THE PROBLEM:
Every line below between the one holding "Click Witnessing to Prodigals suggestion" and the one holding "Task: Click empty", inclusive, should be copied exactly, and no other line.

DATA FOR PROCESSING:
============
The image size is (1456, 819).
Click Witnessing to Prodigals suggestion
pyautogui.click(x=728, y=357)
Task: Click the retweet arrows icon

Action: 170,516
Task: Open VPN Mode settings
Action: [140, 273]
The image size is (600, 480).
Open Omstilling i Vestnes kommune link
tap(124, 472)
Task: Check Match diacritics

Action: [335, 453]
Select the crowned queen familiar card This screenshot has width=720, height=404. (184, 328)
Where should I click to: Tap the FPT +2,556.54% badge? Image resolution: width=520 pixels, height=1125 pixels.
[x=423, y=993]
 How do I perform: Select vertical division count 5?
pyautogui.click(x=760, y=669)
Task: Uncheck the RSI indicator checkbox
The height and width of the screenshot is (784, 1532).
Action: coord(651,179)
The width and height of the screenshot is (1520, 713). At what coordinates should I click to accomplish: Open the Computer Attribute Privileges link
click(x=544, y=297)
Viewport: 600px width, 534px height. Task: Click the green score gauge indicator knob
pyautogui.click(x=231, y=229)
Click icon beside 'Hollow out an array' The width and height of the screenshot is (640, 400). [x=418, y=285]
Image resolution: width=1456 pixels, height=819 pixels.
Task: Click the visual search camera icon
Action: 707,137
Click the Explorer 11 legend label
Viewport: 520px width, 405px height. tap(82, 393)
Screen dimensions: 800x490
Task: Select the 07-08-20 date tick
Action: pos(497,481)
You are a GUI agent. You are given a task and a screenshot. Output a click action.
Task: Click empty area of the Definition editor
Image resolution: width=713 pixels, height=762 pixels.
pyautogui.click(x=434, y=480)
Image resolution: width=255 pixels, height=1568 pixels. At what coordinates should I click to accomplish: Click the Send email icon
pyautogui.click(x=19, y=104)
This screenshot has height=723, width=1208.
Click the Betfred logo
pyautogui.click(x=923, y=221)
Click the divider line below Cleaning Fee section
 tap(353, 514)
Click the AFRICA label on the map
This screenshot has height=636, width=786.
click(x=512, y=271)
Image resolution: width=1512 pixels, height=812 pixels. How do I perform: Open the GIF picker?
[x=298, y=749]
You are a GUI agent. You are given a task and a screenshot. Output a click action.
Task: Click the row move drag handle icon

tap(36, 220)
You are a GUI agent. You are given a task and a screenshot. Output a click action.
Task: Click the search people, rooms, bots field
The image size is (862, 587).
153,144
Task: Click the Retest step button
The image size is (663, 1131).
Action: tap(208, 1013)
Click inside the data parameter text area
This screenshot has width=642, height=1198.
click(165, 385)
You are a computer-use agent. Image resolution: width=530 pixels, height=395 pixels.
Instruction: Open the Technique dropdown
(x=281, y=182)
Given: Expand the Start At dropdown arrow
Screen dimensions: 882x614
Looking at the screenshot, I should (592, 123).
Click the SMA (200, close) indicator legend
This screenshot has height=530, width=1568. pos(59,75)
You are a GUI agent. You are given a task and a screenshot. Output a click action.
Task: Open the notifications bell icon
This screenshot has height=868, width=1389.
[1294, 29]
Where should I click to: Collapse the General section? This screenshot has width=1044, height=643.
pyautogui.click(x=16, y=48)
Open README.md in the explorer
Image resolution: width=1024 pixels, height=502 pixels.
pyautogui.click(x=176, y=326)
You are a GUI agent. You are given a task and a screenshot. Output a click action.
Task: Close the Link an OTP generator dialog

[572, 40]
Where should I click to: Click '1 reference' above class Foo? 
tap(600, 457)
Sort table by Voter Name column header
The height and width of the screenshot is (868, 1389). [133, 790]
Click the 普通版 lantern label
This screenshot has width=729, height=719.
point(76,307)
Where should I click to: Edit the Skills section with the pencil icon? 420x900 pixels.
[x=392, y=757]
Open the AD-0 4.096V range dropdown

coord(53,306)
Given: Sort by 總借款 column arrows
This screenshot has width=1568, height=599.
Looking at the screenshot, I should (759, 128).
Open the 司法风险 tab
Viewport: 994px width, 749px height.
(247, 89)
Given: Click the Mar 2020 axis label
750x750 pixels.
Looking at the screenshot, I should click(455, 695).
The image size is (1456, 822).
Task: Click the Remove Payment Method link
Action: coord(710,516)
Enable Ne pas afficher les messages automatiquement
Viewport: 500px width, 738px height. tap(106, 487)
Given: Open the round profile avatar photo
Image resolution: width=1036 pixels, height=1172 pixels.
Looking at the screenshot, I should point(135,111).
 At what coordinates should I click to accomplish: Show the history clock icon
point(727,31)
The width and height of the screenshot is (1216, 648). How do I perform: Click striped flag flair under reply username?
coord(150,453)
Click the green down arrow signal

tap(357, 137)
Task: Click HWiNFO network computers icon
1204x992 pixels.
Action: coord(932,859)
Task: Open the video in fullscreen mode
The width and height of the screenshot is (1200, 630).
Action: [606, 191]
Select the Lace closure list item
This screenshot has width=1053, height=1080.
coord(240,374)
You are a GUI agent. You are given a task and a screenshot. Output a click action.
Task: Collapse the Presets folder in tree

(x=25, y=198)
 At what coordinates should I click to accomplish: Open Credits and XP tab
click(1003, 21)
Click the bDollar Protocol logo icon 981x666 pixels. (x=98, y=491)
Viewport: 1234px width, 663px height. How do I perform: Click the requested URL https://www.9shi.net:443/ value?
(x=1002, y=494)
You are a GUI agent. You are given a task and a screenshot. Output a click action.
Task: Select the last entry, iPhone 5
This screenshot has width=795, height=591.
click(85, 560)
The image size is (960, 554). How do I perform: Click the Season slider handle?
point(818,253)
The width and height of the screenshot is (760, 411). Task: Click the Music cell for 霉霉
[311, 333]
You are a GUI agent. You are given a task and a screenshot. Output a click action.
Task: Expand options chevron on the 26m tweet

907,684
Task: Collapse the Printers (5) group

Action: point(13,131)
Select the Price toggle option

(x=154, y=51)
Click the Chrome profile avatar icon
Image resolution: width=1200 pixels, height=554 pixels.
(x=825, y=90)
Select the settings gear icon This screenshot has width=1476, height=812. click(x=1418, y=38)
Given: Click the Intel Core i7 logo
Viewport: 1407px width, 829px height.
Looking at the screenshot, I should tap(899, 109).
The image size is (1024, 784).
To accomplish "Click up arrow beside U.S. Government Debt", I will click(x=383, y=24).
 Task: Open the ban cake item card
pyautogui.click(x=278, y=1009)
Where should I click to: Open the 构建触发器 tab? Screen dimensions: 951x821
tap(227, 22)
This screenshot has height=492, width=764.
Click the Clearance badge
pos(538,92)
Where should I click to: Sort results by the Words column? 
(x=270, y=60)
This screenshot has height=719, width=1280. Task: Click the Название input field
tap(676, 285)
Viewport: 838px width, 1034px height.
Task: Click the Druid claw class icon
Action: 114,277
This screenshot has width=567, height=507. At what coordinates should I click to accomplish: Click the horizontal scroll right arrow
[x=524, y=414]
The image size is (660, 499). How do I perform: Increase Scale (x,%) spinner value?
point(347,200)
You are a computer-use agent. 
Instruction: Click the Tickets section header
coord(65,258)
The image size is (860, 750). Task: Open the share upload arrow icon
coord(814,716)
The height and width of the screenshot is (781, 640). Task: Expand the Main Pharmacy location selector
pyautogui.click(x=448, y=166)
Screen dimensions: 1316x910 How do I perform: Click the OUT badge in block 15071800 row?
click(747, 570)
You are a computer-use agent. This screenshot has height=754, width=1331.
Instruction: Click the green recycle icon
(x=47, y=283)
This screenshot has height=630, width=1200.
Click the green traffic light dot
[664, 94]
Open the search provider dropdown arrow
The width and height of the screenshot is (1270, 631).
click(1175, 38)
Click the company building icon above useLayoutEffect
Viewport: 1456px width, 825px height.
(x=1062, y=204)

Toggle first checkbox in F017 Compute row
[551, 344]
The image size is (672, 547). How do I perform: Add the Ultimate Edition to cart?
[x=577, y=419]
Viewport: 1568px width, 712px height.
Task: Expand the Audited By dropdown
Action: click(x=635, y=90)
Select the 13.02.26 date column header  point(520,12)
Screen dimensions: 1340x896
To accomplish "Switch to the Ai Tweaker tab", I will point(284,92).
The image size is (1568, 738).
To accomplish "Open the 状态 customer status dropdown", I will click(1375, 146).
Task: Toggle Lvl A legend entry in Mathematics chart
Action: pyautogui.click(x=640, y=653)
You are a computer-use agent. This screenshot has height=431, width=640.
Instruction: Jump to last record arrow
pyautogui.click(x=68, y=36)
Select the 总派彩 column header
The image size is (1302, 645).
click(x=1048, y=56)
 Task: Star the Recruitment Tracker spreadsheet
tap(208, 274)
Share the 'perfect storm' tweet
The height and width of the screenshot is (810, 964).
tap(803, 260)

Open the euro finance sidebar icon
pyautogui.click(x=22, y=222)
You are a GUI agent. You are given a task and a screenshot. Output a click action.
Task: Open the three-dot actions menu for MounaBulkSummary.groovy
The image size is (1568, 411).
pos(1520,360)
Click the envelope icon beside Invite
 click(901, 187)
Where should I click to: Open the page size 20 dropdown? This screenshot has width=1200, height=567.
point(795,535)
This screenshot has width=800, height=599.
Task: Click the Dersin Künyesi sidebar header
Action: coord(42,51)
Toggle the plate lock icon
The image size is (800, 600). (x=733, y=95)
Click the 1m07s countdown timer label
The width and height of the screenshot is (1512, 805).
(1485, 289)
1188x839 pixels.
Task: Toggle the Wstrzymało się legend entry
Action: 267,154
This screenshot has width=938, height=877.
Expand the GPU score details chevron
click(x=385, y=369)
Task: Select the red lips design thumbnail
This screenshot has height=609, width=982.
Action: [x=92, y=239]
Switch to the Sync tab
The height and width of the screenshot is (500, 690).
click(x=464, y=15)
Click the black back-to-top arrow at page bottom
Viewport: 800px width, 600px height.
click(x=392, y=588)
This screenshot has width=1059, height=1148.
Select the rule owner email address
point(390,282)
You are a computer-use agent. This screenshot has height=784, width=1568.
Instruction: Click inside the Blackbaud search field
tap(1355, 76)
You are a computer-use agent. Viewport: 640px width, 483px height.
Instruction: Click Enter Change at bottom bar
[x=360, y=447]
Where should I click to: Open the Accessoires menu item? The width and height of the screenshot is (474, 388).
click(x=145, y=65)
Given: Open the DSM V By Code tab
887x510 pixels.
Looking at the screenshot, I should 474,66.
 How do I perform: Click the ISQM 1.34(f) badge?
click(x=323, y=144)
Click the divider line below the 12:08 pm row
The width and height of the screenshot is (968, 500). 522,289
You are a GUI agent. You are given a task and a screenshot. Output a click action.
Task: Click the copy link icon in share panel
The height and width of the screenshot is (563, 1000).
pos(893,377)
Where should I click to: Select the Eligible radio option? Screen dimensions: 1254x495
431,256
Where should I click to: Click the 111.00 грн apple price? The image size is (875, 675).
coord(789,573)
============
TASK RESPONSE:
Click Witnessing to Prodigals suggestion
pyautogui.click(x=728, y=357)
Task: Click the retweet arrows icon

Action: 170,516
Task: Open VPN Mode settings
Action: [140, 273]
The image size is (600, 480).
Open Omstilling i Vestnes kommune link
tap(124, 472)
Task: Check Match diacritics

Action: [335, 453]
Select the crowned queen familiar card This screenshot has width=720, height=404. (184, 328)
Where should I click to: Tap the FPT +2,556.54% badge? Image resolution: width=520 pixels, height=1125 pixels.
[x=423, y=993]
 How do I perform: Select vertical division count 5?
pyautogui.click(x=760, y=669)
Task: Uncheck the RSI indicator checkbox
The height and width of the screenshot is (784, 1532).
Action: coord(651,179)
The width and height of the screenshot is (1520, 713). At what coordinates should I click to accomplish: Open the Computer Attribute Privileges link
click(x=544, y=297)
Viewport: 600px width, 534px height. Task: Click the green score gauge indicator knob
pyautogui.click(x=231, y=229)
Click icon beside 'Hollow out an array' The width and height of the screenshot is (640, 400). [x=418, y=285]
Image resolution: width=1456 pixels, height=819 pixels.
Task: Click the visual search camera icon
Action: 707,137
Click the Explorer 11 legend label
Viewport: 520px width, 405px height. tap(82, 393)
Screen dimensions: 800x490
Task: Select the 07-08-20 date tick
Action: pos(497,481)
You are a GUI agent. You are given a task and a screenshot. Output a click action.
Task: Click empty area of the Definition editor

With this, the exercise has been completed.